Das durch Bayerische und Europäische (EFRE-) Mittel geförderte Projekt war zugleich der Startschuss für die Außenstelle des ZAE in Hof und das Freiflächentestzentrum in Arzberg. Koordiniert durch das ZAE sollten, mit mehreren Partnern aus Wissenschaft und Industrie, Methoden und Technologien entwickelt werden, die eine Erhöhung des erneuerbaren Stromanteils (insbesondere aus Photovoltaik) am bayerischen Erzeugungsmix bewirken und eine nachhaltige Überführung in eine erneuerbare Vollversorgung ermöglichen würden. Dazu wurden Ortsnetzstationen vermessen und in angrenzenden Haushalten ca. 80 Smart-Meter installiert. So gewann das Projektteam einen tiefen Einblick in zwei Niederspannungsnetze mit hoher Durchdringung von PV-Anlagen, der hinsichtlich seiner Granularität und zeitlichen Auflösung bis dahin beispiellos war.
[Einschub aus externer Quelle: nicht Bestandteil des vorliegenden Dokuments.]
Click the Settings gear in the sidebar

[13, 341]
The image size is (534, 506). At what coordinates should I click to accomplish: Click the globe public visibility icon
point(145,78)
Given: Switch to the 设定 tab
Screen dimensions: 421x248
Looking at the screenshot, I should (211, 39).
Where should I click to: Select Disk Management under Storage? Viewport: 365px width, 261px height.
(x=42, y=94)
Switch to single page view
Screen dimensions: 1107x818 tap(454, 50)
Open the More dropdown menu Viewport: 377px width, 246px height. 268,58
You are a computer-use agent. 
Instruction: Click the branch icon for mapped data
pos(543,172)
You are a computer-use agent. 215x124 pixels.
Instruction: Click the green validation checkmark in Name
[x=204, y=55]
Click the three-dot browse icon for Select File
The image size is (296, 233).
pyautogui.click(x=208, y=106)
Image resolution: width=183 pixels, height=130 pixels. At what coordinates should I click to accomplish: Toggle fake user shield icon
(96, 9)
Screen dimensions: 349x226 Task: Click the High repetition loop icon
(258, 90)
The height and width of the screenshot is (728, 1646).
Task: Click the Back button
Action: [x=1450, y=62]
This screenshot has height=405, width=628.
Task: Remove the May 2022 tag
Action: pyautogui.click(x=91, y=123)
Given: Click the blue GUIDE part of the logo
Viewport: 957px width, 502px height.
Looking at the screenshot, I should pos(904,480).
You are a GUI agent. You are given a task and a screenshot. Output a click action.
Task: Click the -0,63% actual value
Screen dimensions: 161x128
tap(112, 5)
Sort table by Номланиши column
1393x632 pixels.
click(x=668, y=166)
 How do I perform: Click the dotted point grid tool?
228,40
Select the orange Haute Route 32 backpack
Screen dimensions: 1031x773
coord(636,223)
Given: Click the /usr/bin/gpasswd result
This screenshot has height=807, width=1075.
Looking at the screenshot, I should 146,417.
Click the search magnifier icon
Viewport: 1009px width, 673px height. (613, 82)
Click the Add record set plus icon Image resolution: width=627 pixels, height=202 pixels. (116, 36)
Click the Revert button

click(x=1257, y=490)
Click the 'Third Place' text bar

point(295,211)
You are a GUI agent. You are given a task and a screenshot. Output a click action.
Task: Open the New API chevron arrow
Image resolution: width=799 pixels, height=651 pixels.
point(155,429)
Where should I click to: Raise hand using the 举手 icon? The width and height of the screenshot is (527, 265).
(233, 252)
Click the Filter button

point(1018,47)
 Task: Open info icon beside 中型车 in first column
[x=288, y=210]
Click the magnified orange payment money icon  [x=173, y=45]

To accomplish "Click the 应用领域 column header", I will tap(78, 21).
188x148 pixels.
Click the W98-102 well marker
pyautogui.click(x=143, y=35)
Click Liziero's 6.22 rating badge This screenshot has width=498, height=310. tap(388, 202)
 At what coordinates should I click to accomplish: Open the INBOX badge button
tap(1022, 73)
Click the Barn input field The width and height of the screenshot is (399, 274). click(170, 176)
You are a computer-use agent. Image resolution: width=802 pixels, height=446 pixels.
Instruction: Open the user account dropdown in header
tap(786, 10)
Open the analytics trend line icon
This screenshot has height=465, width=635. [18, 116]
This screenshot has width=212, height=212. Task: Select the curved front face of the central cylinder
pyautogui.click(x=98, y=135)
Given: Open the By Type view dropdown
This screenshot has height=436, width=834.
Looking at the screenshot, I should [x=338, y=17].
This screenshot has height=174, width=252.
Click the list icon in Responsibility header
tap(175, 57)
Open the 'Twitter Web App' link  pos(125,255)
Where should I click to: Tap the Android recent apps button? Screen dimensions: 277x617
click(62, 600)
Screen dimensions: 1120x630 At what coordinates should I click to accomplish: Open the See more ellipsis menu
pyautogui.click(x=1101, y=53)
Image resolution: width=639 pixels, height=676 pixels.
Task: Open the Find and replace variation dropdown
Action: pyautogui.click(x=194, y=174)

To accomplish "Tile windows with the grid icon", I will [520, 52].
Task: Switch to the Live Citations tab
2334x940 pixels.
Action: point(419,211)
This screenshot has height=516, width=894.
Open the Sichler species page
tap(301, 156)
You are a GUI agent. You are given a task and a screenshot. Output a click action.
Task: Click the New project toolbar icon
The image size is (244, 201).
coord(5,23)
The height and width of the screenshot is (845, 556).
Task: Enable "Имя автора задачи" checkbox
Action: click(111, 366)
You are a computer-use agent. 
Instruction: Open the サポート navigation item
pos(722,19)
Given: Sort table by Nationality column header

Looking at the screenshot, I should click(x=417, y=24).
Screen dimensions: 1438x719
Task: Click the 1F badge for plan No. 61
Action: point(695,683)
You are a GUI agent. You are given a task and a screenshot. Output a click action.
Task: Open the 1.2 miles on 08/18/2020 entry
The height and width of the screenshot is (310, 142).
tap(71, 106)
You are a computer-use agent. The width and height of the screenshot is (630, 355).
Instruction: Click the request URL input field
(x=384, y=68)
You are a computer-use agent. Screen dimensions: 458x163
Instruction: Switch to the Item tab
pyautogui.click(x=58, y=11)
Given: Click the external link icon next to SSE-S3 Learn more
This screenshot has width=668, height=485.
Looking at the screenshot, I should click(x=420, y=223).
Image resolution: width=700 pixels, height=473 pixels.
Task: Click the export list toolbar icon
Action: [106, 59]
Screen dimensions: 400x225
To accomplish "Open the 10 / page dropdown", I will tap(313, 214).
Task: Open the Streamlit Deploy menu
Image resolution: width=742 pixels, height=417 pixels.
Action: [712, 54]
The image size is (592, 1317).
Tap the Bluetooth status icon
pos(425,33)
Mit dem Testzentrum Arzberg wurde eine Plattform geschaffen, die Tests an Technologieträgern unterschiedlicher Entwicklungsreife unter messtechnischen Laborbedingungen erlauben, die gleichzeitig in ein reales Verteilnetz eingebunden sind. Damit schließt es dort an, wo Hardware-in-the-Loop-Tests an ihre Grenzen stoßen.

Die Komponenten, die während Smart Grid Solar so getestet wurden, umfassten zwei Großbatterien (mit Blei-Akkumulatoren und als Vanadium-Redox-Flow-Variante) als Quartierspeicher, verschiedene Photovoltaiktechnologien mit insgesamt 45 kW Nennleistung sowie, während der aktivsten Projektphase, einen vollständigen Wasserstoffkreislauf aus PEM-Elektrolyseur, LOHC-Speicher und Brennstoffzelle.